Tolong tulis ulang bagian opini tentang Hari Bhayangkara, mulai dari kata-kata yang memuat "Sebarkan artikel ini" dan berhenti setelah "Kepolisian Republik Indonesia.". Tukar "bangsa" dengan "negeri".

━━ TEKS SUMBER ━━

Example floating
Example floating
Opini

“Polri untuk Masyarakat”: Ketika Pelayan Hukum Menjadi Tuan Kekuasaan

×

“Polri untuk Masyarakat”: Ketika Pelayan Hukum Menjadi Tuan Kekuasaan

Sebarkan artikel ini

RepublikNews.com – Setiap 1 Juli, bangsa ini seolah dipanggil untuk berdiri tegak, menunduk hormat, dan mengucap: “Selamat Hari Bhayangkara.” Sebuah hari besar yang katanya memperingati lahirnya Kepolisian Republik Indonesia.

Tapi masyarakat tahu, ini bukan sekadar ulang tahun institusi — ini panggung tahunan tempat janji ditebarkan, dan kepercayaan diuji, lalu dilupakan… sampai tahun depan.

Tahun ini temanya menggemaskan: “Polri untuk Masyarakat.” Terdengar manis, seperti slogan bungkus permen rasa keadilan. Tapi begitu digigit, rasanya pahit, getir, dan entah kenapa… menyisakan rasa takut.

Dalam demokrasi, aparat keamanan lahir untuk melindungi rakyat. Namun dalam praktiknya, rakyat justru sering merasa perlu dilindungi dari aparat. Ironi macam apa ini?

━━━
━━ DATA LATIHAN ━━

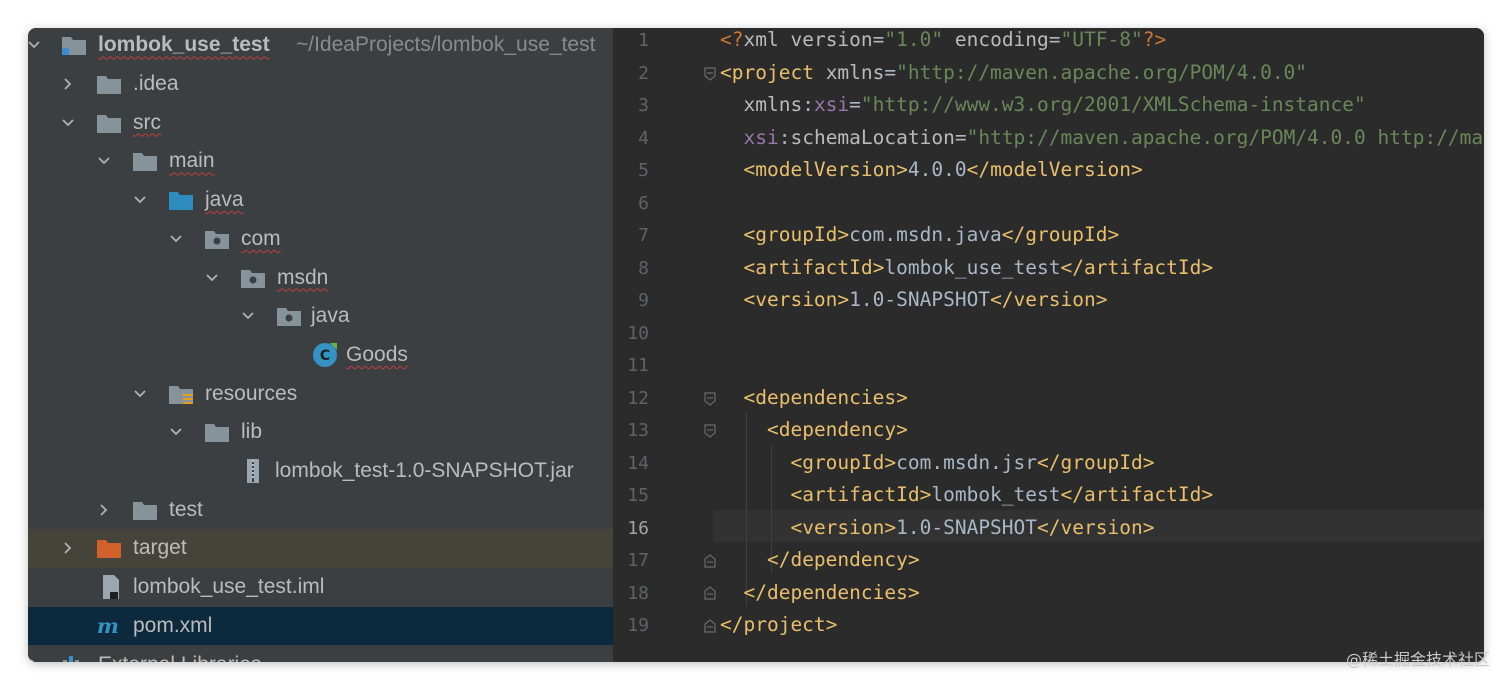 The width and height of the screenshot is (1512, 690). I want to click on code-line-16: <version>1.0-SNAPSHOT</version>, so click(972, 527).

━━━

JAWABAN SOAL INI:
Sebarkan artikel ini

RepublikNews.com – Setiap 1 Juli, negeri ini seolah dipanggil untuk berdiri tegak, menunduk hormat, dan mengucap: “Selamat Hari Bhayangkara.” Sebuah hari besar yang katanya memperingati lahirnya Kepolisian Republik Indonesia.